In a world where smartphones could replace wallets overnight, businesses know they need agility, even if they are not quite sure what it is. For years IT has narrowly focused on agile software methods. By 2016, total agility will be necessary to help firms respond to the new pace of business. IT strategy, perspective, and skills must adapt to business demand for rapid and frequent changes in process, business intelligence, innovation, and operations. This will cultivate a more substantive conversation with the business and allow CIOs to demonstrate their relevance.

Today’s leading IT organizations are moving from aligned IT to empowered business technology (BT) practices such as: 1) taking on the role of technology service broker (workers will still need devices, and developers will still need resources, but they won’t necessarily need IT to get them); 2) adapting delivery to mobile, cloud, and big data reality, and as a result rethinking their software development life cycle (SDLC), architecture, and solution development practices; 3) reorienting portfolio management away from projects and toward products, because project silos and short-term focus limit organizations’ ability to get the most from their technology investments; and 4) replacing the project management “iron triangle” of time, cost, and resources with value, capacity, and time-to-market metrics.

IT must adapt to the new pace of business by transforming to BT, or risk irrelevance (see Figure 15).

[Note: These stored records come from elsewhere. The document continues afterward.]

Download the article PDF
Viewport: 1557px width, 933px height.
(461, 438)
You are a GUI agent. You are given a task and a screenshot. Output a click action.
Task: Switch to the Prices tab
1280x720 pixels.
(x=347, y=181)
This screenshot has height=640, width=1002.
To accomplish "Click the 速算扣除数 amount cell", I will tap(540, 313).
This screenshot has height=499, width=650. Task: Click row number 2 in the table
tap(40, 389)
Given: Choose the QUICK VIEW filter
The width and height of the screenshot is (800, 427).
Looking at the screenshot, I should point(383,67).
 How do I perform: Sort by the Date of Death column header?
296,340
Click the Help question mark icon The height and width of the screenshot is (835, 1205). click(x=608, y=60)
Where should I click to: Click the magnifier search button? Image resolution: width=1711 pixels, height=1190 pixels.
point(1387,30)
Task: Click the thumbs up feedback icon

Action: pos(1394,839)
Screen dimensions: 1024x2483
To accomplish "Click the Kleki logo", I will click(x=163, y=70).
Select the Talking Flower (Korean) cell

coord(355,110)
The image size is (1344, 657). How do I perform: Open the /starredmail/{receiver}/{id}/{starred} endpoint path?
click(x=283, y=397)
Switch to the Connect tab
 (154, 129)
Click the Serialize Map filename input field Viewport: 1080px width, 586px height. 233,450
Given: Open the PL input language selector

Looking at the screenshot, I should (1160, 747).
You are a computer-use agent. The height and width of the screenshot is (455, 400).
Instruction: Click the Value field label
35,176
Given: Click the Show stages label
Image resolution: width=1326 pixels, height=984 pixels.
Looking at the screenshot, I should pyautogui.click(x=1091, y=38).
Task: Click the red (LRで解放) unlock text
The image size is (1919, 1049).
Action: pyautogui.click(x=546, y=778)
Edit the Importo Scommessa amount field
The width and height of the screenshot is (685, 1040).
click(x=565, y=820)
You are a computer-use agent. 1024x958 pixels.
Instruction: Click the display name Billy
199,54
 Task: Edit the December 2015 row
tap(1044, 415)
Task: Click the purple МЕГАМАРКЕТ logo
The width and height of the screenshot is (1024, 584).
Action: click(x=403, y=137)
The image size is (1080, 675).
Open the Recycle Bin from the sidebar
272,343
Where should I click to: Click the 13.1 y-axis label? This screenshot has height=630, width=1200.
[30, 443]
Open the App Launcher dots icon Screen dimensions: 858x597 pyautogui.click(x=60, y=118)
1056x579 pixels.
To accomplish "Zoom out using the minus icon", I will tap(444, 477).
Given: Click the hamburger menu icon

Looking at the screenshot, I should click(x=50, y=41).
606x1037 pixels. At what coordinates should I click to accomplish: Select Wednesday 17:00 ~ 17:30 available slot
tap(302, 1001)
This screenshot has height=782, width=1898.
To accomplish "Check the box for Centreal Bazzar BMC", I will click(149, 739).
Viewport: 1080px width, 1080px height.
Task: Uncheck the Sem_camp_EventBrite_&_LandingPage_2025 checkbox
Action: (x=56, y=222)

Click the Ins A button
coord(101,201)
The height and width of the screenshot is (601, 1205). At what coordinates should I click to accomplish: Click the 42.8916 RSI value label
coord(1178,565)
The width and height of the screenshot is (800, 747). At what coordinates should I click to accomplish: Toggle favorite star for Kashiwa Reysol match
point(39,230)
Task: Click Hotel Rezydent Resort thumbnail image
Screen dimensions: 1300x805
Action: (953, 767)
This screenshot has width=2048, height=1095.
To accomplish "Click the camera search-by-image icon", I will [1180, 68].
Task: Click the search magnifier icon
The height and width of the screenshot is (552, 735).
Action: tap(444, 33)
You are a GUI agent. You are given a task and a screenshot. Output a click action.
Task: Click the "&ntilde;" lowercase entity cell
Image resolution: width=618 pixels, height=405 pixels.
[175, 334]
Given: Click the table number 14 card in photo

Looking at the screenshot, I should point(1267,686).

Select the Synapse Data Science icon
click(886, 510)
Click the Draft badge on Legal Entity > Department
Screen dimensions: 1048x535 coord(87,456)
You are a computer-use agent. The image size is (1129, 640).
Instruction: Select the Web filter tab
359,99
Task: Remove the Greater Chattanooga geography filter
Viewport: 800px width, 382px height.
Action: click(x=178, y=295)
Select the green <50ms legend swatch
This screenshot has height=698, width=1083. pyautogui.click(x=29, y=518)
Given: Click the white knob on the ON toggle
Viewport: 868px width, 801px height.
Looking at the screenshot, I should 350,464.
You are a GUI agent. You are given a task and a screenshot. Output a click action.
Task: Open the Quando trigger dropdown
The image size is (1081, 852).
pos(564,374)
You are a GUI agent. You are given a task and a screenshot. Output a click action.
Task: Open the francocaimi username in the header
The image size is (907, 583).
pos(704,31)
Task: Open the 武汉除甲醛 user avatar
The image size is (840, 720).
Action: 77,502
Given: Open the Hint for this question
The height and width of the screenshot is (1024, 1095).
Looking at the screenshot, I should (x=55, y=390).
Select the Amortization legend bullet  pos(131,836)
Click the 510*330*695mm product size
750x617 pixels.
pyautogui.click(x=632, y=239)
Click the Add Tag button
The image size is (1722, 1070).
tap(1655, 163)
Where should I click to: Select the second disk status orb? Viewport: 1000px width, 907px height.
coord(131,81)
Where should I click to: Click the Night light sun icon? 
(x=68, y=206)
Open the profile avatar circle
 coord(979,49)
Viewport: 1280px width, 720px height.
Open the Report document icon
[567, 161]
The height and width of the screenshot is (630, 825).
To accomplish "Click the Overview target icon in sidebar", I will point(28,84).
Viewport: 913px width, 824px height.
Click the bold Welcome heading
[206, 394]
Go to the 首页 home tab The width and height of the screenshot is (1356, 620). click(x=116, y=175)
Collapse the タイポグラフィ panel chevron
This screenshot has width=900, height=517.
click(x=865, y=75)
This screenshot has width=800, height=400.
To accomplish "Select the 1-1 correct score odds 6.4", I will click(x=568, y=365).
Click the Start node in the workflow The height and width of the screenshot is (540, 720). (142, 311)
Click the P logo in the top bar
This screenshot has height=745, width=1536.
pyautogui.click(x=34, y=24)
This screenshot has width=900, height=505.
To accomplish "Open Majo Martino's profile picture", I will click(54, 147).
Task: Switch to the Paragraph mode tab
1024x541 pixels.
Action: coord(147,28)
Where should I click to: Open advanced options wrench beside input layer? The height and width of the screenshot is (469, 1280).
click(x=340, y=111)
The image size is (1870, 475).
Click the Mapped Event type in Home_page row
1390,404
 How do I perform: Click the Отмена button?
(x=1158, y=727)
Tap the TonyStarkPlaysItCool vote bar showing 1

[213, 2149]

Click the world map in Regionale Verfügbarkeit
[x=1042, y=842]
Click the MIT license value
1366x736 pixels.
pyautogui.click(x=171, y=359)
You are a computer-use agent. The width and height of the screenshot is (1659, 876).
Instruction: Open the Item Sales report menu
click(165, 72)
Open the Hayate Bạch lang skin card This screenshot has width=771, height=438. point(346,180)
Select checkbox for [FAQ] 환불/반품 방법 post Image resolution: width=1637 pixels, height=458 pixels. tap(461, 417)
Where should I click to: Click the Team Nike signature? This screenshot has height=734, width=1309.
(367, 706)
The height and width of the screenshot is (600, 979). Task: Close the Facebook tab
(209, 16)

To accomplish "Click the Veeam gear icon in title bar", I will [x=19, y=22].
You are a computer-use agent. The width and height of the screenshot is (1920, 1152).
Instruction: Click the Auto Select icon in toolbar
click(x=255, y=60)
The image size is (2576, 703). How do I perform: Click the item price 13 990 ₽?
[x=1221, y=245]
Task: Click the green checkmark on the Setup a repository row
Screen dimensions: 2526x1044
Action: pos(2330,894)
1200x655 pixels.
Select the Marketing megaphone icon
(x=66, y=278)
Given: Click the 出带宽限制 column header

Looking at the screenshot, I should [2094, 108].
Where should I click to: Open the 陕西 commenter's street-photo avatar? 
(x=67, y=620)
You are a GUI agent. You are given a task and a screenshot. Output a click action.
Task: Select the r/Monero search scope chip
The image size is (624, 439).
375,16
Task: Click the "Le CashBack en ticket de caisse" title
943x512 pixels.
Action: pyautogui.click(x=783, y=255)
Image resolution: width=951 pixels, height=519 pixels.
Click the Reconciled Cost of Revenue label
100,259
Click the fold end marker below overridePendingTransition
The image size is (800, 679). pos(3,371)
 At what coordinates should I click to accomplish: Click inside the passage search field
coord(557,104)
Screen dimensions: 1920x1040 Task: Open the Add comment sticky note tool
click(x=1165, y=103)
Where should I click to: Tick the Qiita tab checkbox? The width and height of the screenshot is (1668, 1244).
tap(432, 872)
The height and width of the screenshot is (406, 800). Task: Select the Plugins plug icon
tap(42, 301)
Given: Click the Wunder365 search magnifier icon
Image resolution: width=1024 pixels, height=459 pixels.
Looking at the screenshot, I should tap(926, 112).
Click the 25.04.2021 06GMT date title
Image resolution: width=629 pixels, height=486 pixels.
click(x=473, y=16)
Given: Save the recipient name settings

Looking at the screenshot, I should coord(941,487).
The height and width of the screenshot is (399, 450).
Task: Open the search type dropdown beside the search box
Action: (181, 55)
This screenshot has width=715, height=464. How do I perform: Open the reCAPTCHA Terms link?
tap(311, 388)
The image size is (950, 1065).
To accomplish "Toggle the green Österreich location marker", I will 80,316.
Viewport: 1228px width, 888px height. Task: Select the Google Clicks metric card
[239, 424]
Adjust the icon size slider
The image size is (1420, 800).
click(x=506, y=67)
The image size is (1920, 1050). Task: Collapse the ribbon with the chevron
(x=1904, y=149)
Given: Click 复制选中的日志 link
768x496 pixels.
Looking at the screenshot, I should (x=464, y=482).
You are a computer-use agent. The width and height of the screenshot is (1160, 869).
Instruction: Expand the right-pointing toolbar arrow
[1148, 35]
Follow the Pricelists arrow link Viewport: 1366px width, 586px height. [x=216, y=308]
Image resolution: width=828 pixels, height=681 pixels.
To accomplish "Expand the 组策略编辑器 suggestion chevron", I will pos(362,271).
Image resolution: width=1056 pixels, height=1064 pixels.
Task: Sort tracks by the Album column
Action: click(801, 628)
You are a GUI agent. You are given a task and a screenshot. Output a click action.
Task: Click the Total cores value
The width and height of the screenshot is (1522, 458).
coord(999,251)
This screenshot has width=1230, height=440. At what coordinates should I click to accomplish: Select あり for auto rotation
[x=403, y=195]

Technologies fueling the change include:

■ End user computing/sensors and remote computing. Continued uptake of smartphones and tablets, the adoption of new user interface technologies such as motion and natural language, and the emergence of new form factors such as glasses and watches drive the need for more flexible IT processes, because of the pace at which these technologies emerge.

■ Process data management. Self-service BI and process management tools have made businesspeople smart. Tech-savvy, empowered digital natives want their data and want to manage their own processes, and they will no longer accept long, expensive IT projects for what they perceive are minor configuration changes.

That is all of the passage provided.